By releasing the power early, the club-head overtakes the hands before impact making for a weak shot.

It is quite possible to “throw out” from the top and yet maintain a good line into the ball. However, since power has been released early, it is almost certain that the point of release will vary with each swing. Hence, shots with the same club will vary in length as the point of “release” varies. A caddie will find it difficult to club you correctly. In short, throwing-out makes for weak shots of variable length. It also causes hitting the ground before the ball is struck.

Leslie King Tuition 10

Fault correction

Maintain the club-head behind the hands on the way down. Allow the downward swing of the left and arm to make the initial movement, then when the hands have been lowered to about hip-height, release the clubhead. Not before!

The role of the right hand and arm in the downswing

Misuse of the right hand and arm is extremely common in the downswing. It can cause both loss of line down into the ball and a premature release of power. Both errors are highly undesirable.

Leslie King Tuition 10

Hand and wrist always ‘live’, arm and elbow passive until the release

Some critics have suggested that I have stressed the role of the left hand and arm at the expense of the right hand. I disagree. It is the commanding role of the left hand and arm that has been neglected in golf teaching, and most golfers over employ the right hand and arm anyway!

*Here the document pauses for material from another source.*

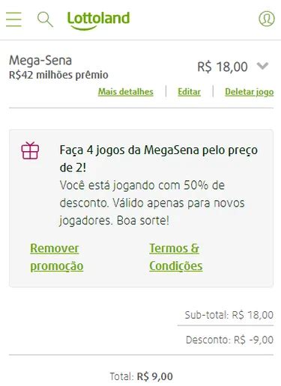This screenshot has width=281, height=386.
Task: Open the hamburger navigation menu
Action: pyautogui.click(x=13, y=19)
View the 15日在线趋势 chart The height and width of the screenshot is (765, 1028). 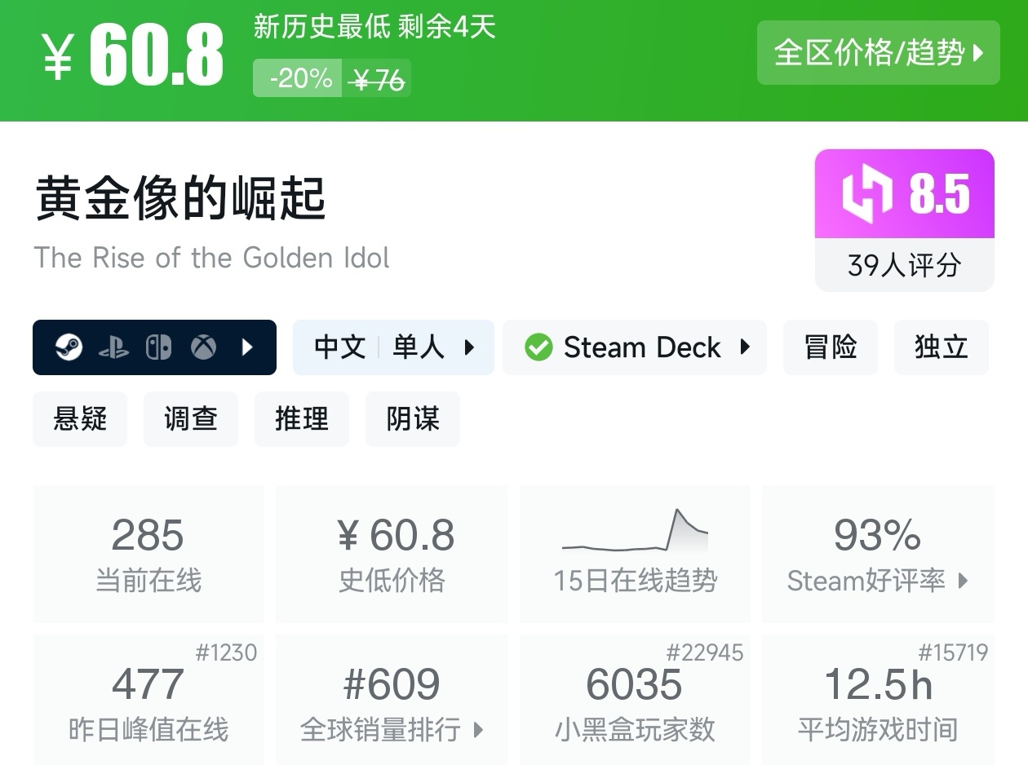pos(635,533)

I have already said the hands control the club at ALL times. The hands work together while the left hand assumes the commanding role. When we are talking about “hand control”, we are speaking mainly about the interaction between the fingers and wrists of the hands. These are live and sensitive at all times.

From a correct position at the top of the swing, the left hand and arm swing downwards into the ball. Meanwhile, both hands are contributing towards control of the club-head in the fingers and wrists. However, the right arm and elbow are passive until the club descends to about hip height. Then, when good club-line through the ball is assured, the hands are in position to safely “release” the club-head into the ball.

If, through misuse of the right arm and elbow, the right hand is allowed to overpower the left before release, power and direction is prejudiced. It then comes into the shot too early, interfering with the guiding role of the left hand and arm – throwing the club off line.

Leslie King Tuition 10 - Direction and Power

Leslie King Tuition 10

The club is thrown forward, over the left arm to an outside line

As long as the left hand and arm remains in control, the right hand will play its proper part, at the proper time.

It is essential to realise the shaft and club-head are maintained behind the hands during the downswing. When so positioned, the hands sensing and anticipating the release throughout the movement. When the downward swing of the left hand and arm has brought the hands down into position for a final release of power into and along the intended line of flight. It is at this point that the hands release the club-head into the ball in a properly times delivery.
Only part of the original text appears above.